Which I will read, although Regeneration was as painful a reading experience as it was a satisfying one. I found Rivers' continued complicity almost too painful to bear. I usually prefer the narrative voice to remain morally neutral but in this case, it made the desperation of the soldiers who would unconsciously do literally any horrible thing to their own bodies not to be sent back, for they couldn't reconcile that desire to live with their sense of masculine duty, to be overwhelming. However, to have imposed some kind of moral bias into the narrative would have destroyed what made this book so powerful - its unflinching look at war without ever engaging in any of the sort of action scenes that can so easily be misused for pro-war, patriotic purposes.

I think Regeneration is a very, very good book; it's just not an easy or comfortable one. But it can't all be Ysabel and making fun of lazy editors can it?

7 comments:

Heidenkind said...

Very timely post, Colleen--I just started a book that takes place in WWII and one of the characters is huge fan of both Sassoon and Owen. I'd never even heard of them, since my familiarity with poetry pretty much stops after 1898. They sound incredible, though--I may have to read some their work.

As for the novel, it sounds a bit gruesome, in all honesty. =/

Bookphilia said...

It's kind of gruesome but the moral dilemma is much more so than the physical injuries, etc that are described. It's also very good. I think it's worth reading in spite of the discomfort it might cause?

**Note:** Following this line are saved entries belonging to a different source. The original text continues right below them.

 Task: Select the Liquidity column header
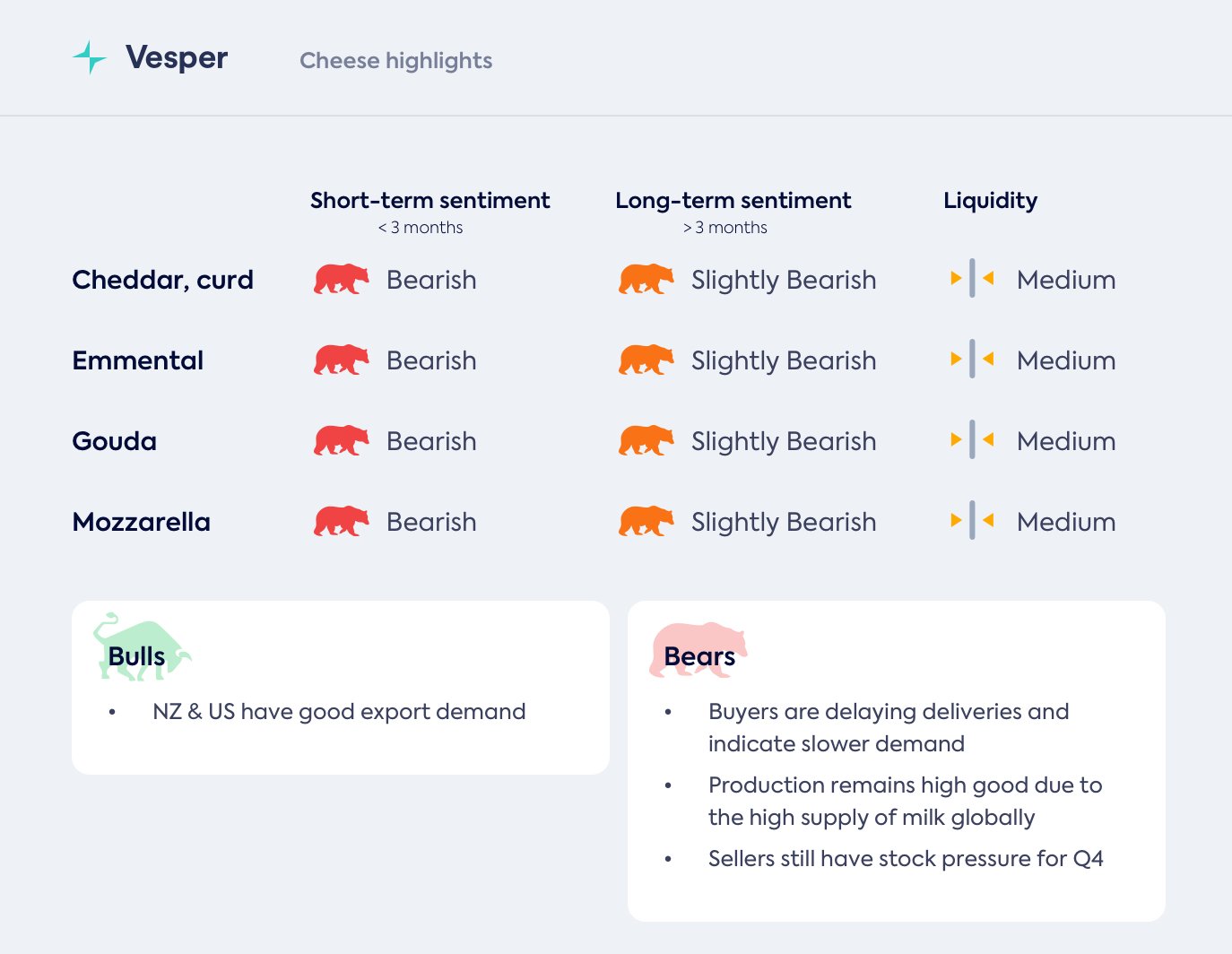point(990,201)
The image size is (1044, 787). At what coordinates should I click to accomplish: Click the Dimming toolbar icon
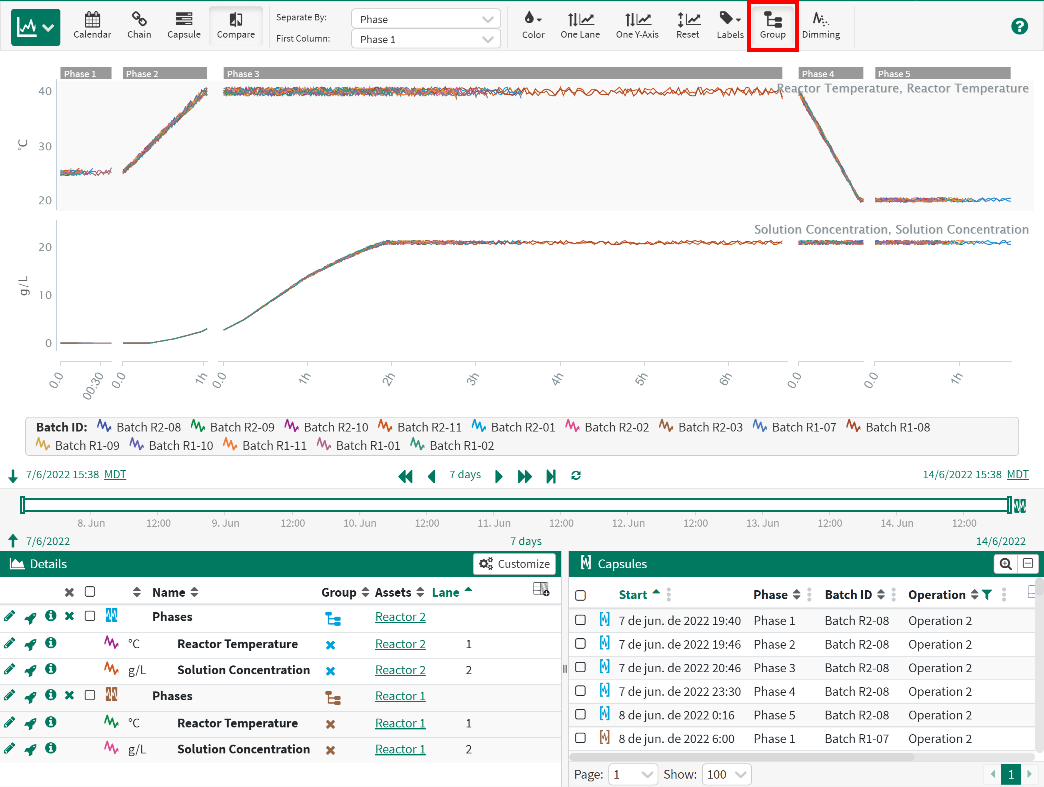click(821, 25)
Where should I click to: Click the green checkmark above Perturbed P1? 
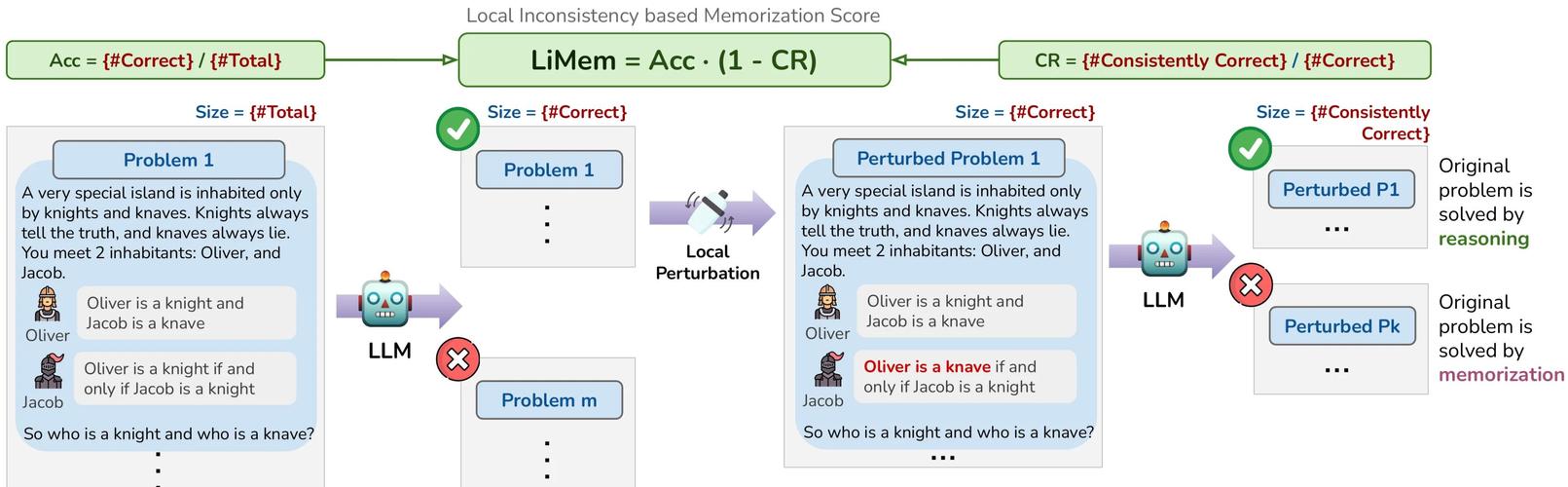coord(1251,149)
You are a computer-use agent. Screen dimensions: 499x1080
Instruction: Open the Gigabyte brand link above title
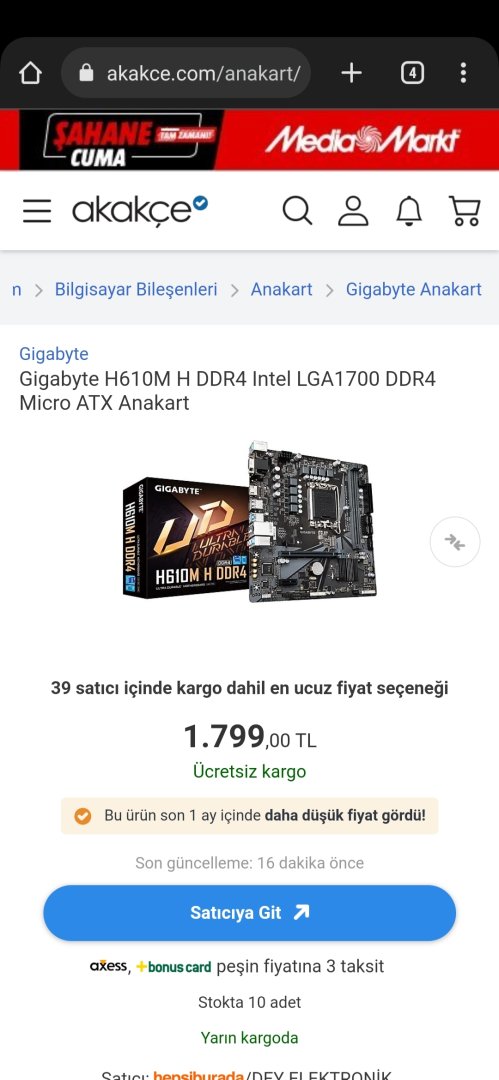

What's the book you've begun about WWII? I'm also now reading a book about WWII but it's Japanese and so Sassoon and Owen are nowhere to be seen. :)

Unknown said...

Never heard of either the author or the poet, but it sounds intriguing. And speaking of war, I think I'm getting closer with Mishima and his reincarnations to WW2 (having just finished 'Runaway Horses'!).

Heidenkind said...

It's The Guernsey Literary and Potato Peel Pie Society by Mary Ann Shaffer and Annie Barrows. I'm reading it for a book club, but it's pretty good.

Bookphilia said...

Tony: Runaway Horses is my favourite in the tetralogy! Glad you're enjoying.

heidenkind: I love your phraseology here: "I'm reading it for a book club, ***but*** it's pretty good." Intentional?

pol said...

Nice post Colleen. I've read the whole trilogy but I did it all in one go. And then I watched the movie (joint NFB/Scottish FB) with that guy from Hackers who was linked to Angelina back then who's name I can never remember. I think he's one of those 3 name guys. As for the rest - it continues to be very strong and poignant and tragic and Sassoon and Owen are great characters. Also there will be a lot of hot gay sex. Or at least very graphic gay sex. Speaking of graphic gay sex - I could point you toward a fun fantasy novel with a gay protagonist if you're interested in genre-defying...whatever you call it...

Bookphilia said...

Pol: I will definitely read the rest of the trilogy but not likely for awhile; I'm allergic to reading too many books by the same author too close together.

I know the actor you mean; he played Sick Boy in Trainspotting and was the titular character of that short-lived tv show, Eli Stone.

And yes, please recommend the fantasy with gay sex.